On previous trips, Sowerby had dealt with other government officials, but Senator McDonald was the father of Garry’s friend Finlay McDonald, who made the video Garry uses to sell his proposal. It all fit together.

“Finlay’s got an office in the east block of the Parliament buildings,” Sowerby said. “It’s a couple of hundred years old and very pleasant: muted yellow walls, high ceilings. The senator himself is a bit of a character and moved very fast. I sent him a letter last week. I went to meet him and he started dictating letters to his executive assistant to get things in gear. Basically I want to be able to meet with high-level diplomats in South and Central America. I want them to be informed that I’m coming. I’d like them to get that information from the ministerial level. I want to get a letter translated into Spanish on a ministerial
letterhead. You never know when you can use a letter like that to impress some bureaucrat, especially if Canada is helping to fund a dam project or build a school down there.”
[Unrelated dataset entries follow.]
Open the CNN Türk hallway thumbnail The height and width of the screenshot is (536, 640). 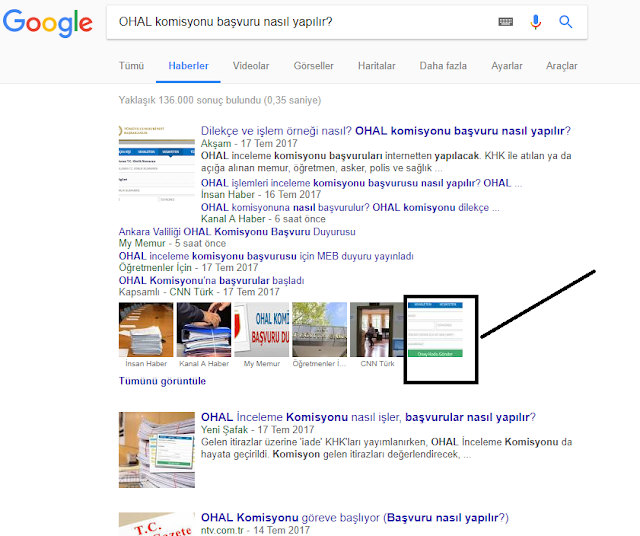(377, 329)
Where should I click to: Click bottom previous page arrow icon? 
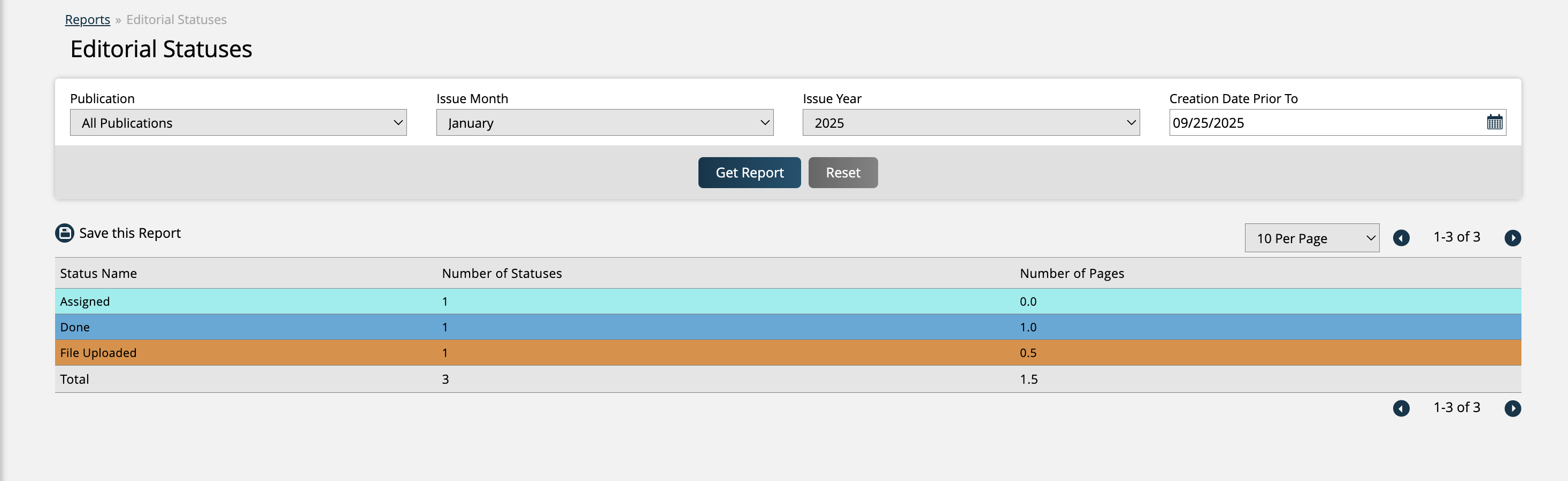coord(1401,408)
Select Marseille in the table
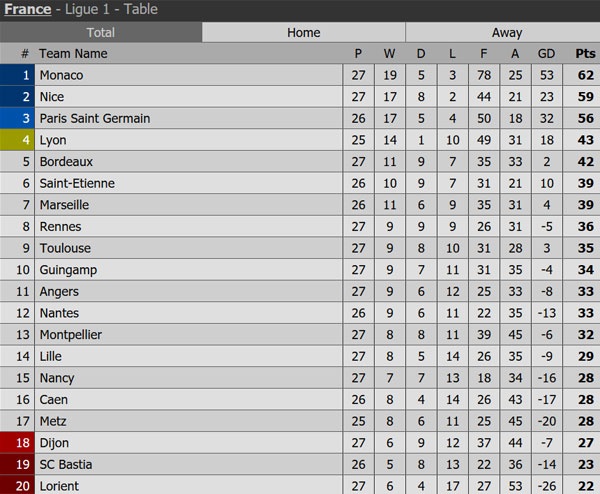Viewport: 600px width, 494px height. [64, 205]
Later the same day, Sowerby met with Janet Connor, an old friend of his who is an assistant to the minister of sport, and they talked about a letter of introduction from that ministry.
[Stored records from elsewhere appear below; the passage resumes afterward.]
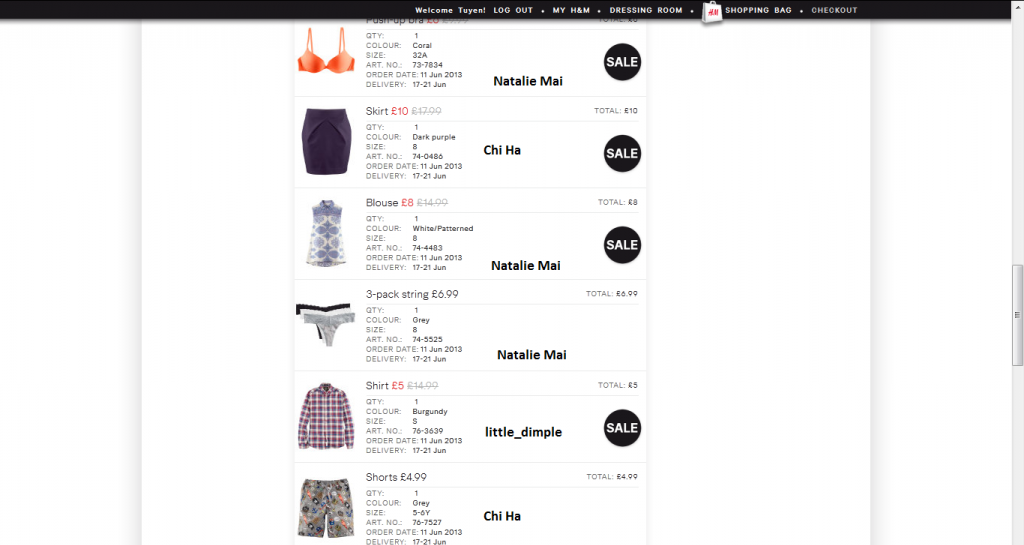The height and width of the screenshot is (545, 1024).
Task: Open the H&M shopping bag icon
Action: pyautogui.click(x=712, y=12)
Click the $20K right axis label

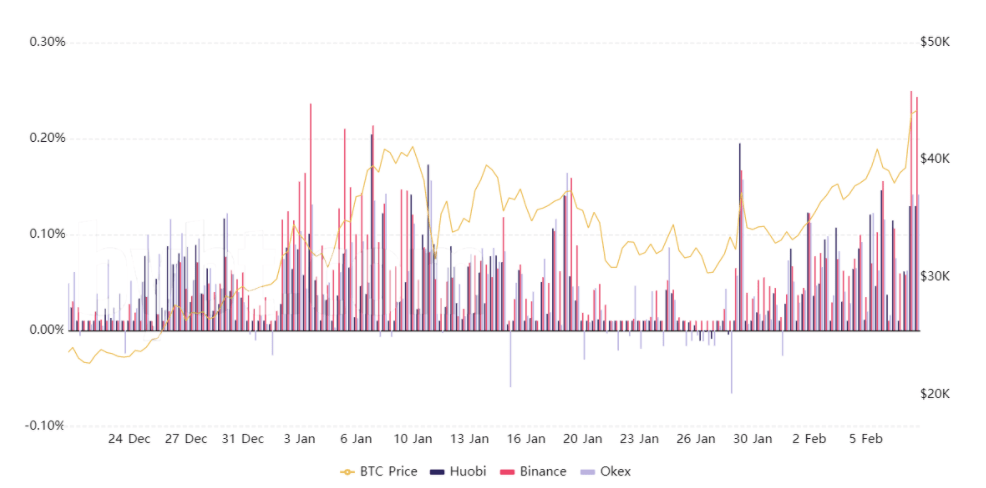934,394
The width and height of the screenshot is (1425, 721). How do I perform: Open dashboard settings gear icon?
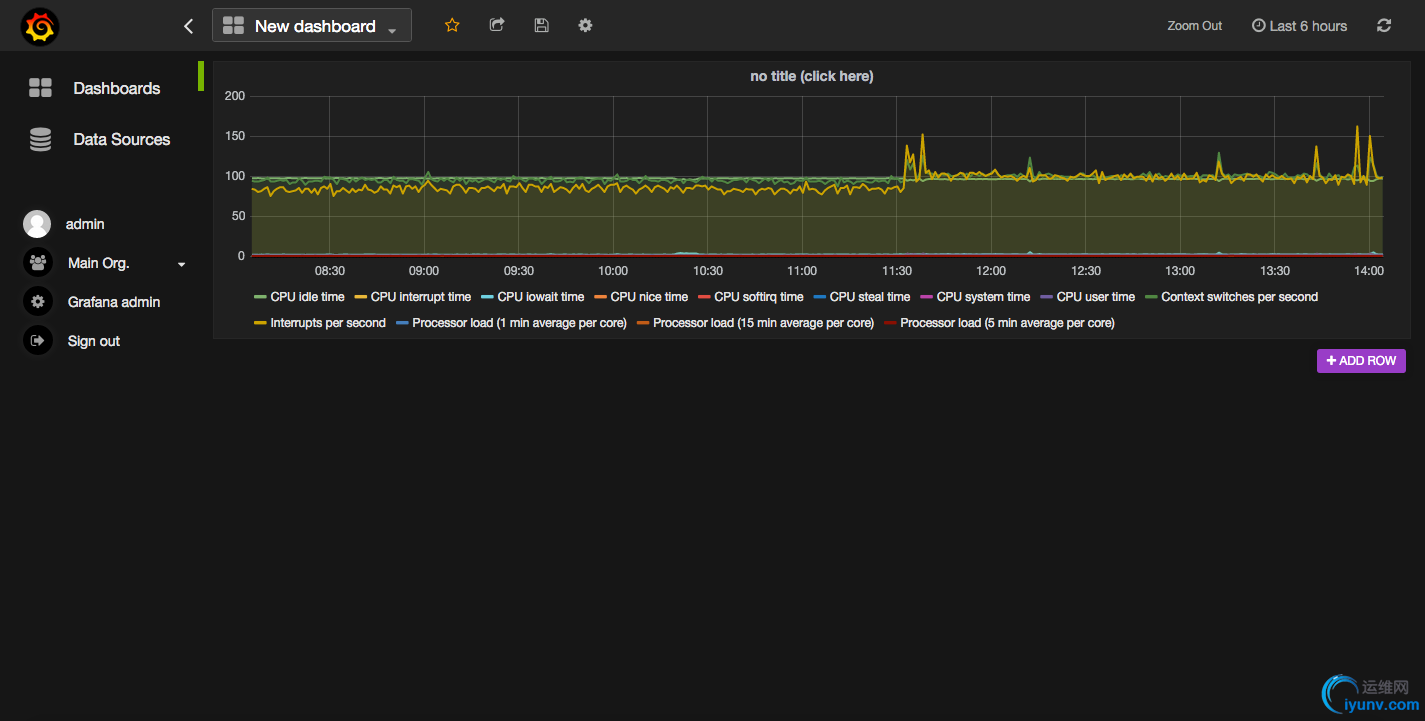coord(585,25)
Sowerby and I had agreed early on that it would be best if the expedition was perceived as a Canadian effort. The United States has an unfortunate history south of the border and Latins have long memories. There were entirely understandable antagonisms. Canadians, on the other hand, had never invaded any nation south of the United States and were, predictably, considered
simpático
.

Late on the evening of March 3, Garry sat in his office and read off the contents of his “In” basket:

“I’ve got a spare-parts list and a service plan. Instead of having a service depot of spare parts and engine assemblies and transmission assemblies, which we did in Saudi Arabia, what we do is develop a good communications system and know exactly where the parts come from. Clutch parts, water pump, fuel injector, lines, glow plug controller, about twenty-five more essentials.

“Under the service plan is a newspaper headline:
KILLINGS CONTINUE IN GUATEMALA
.

“A letter to Senator Finlay McDonald thanking him for his help.

“The addresses and numbers of two contacts at the Department of External Affairs.

“The plan for the first recce that I did in Peru, Colombia, Ecuador, and Bolivia.

“The plan for the second recce we’ve got to do in Argentina and Chile next month.

“Under that is a copy of the contact letters I sent to all the South and Central American contacts: the Canadian embassies, the auto associations, and the GM people. It’s about fifteen pages, got a couple of maps.

“Next is a list of things I have to do to get the baby’s room together. Getting some heavy pressure on that. Jane’s just about due and I recognize this phase from the last time: pregnant women seem to develop a very intense nesting instinct.